### Problem requirements
Please return only the lines from the one showing "Task: Click the" to the end of the entries, keeping both ends and dropping every picture.

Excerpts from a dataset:
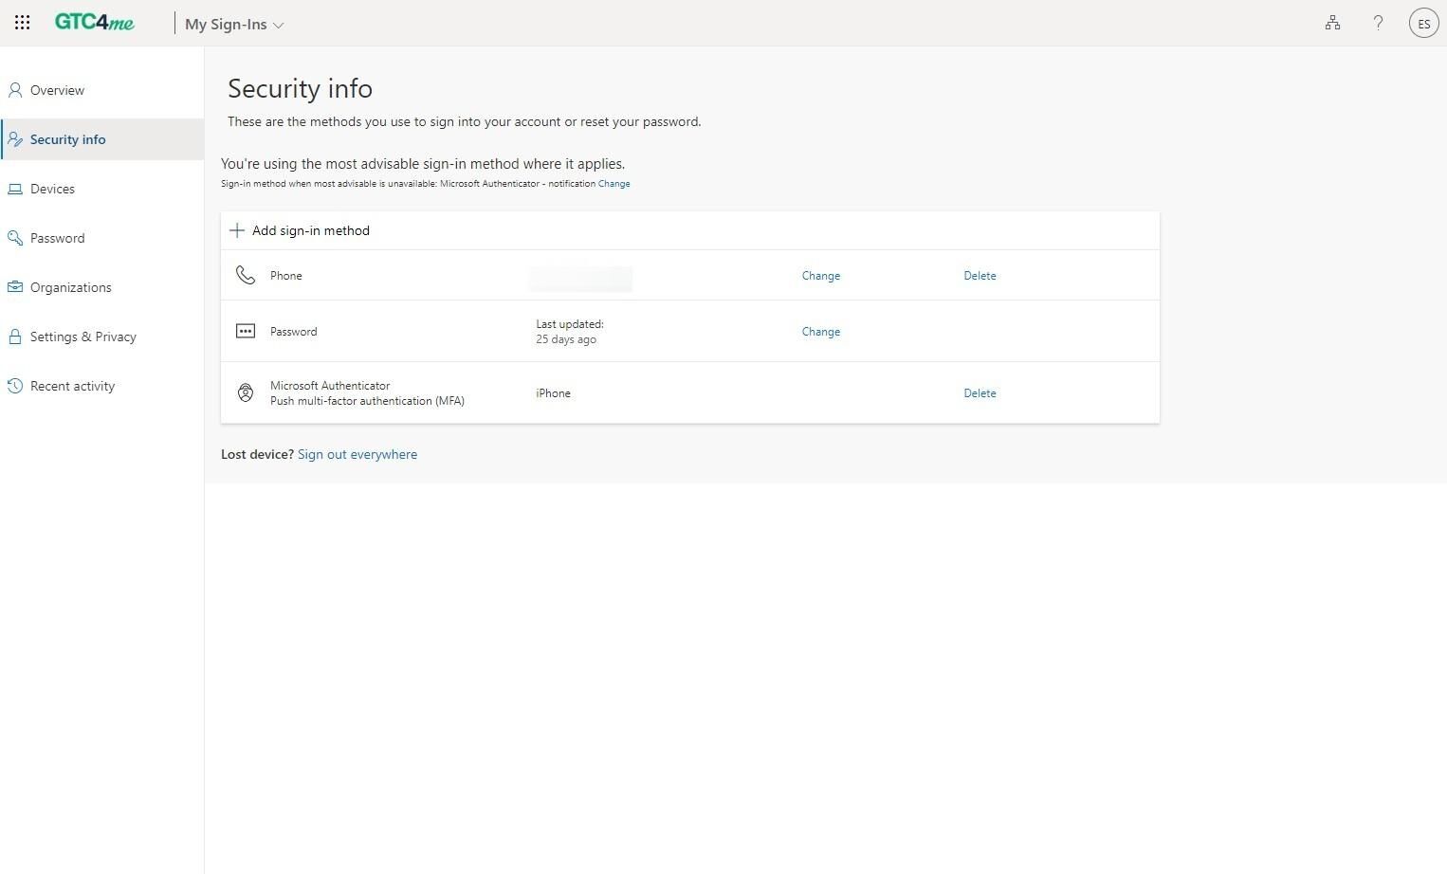Viewport: 1447px width, 874px height.
Task: Go to Overview in the sidebar
Action: [57, 90]
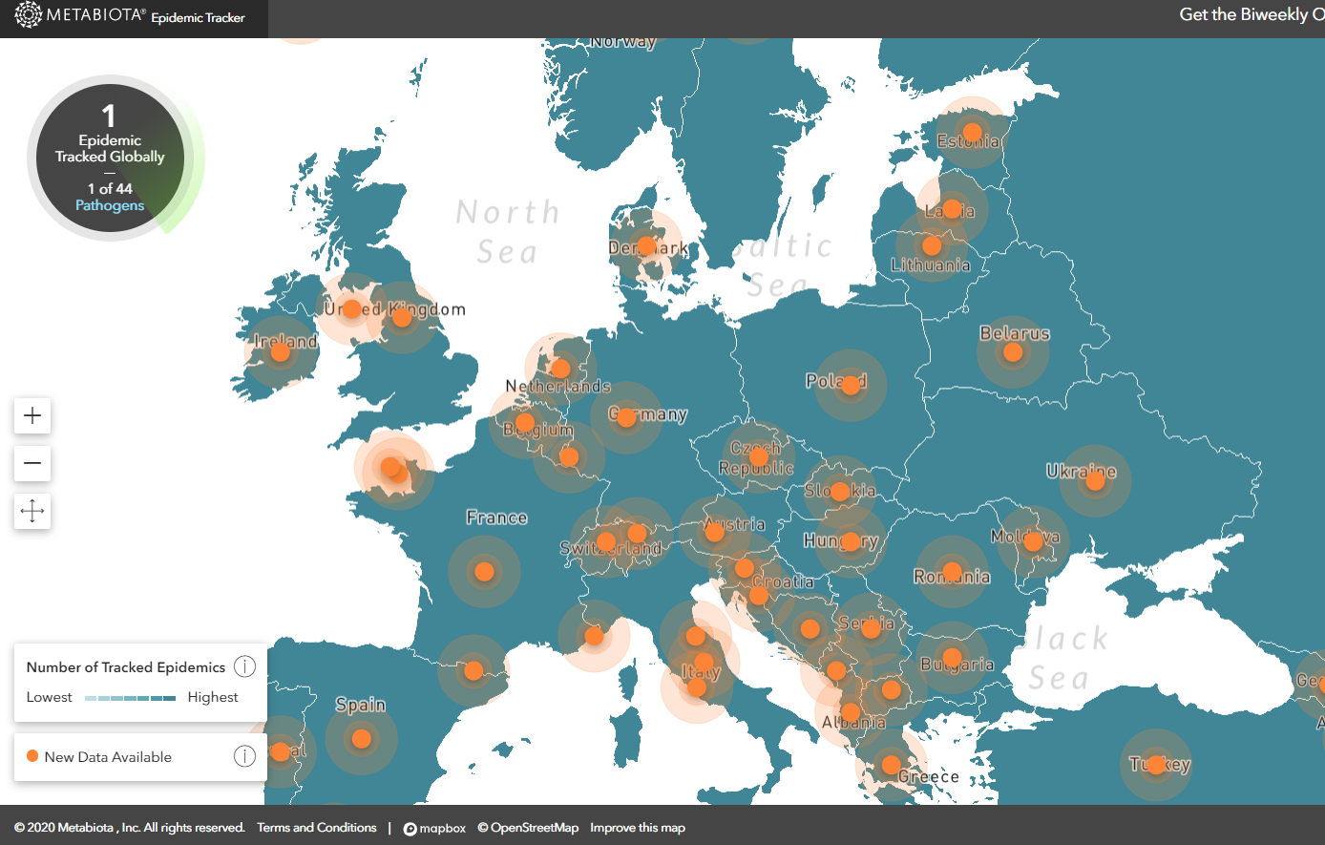
Task: Open info icon beside New Data Available
Action: pyautogui.click(x=244, y=756)
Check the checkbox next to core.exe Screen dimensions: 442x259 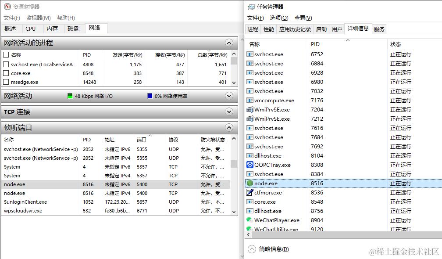click(5, 73)
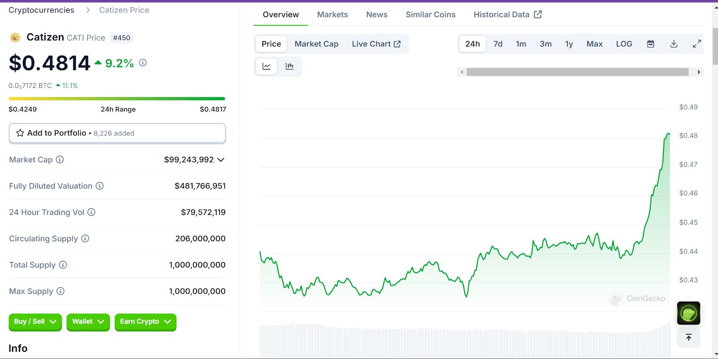The height and width of the screenshot is (359, 718).
Task: Open the Markets tab
Action: pyautogui.click(x=332, y=15)
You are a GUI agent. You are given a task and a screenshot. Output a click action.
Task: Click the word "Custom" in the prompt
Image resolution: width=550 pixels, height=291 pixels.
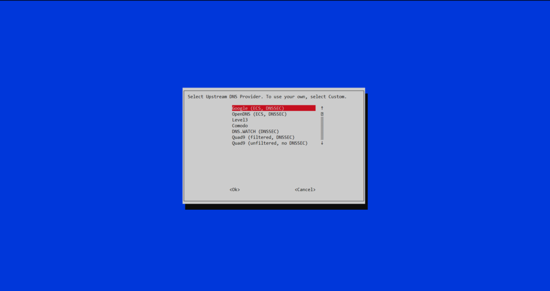tap(336, 97)
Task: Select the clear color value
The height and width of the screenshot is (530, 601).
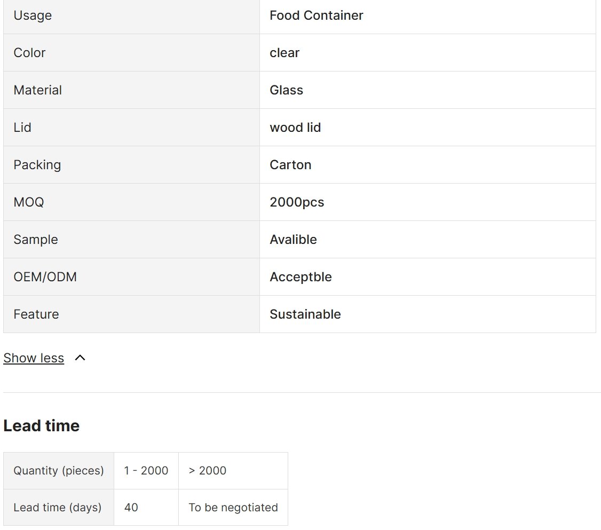Action: coord(284,52)
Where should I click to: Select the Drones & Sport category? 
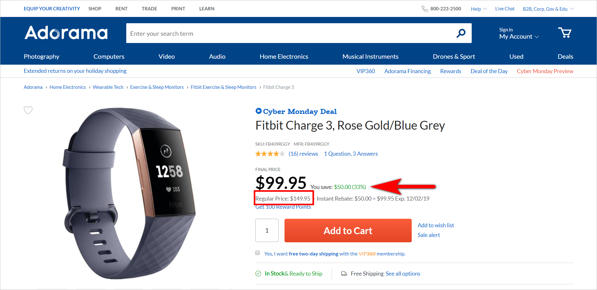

### Problem solution
Task: Click the word "Custom" in the prompt
Image resolution: width=550 pixels, height=291 pixels.
tap(336, 97)
Task: Select the clear color value
The height and width of the screenshot is (530, 601).
Action: coord(284,52)
Where should I click to: Select the Drones & Sport category? 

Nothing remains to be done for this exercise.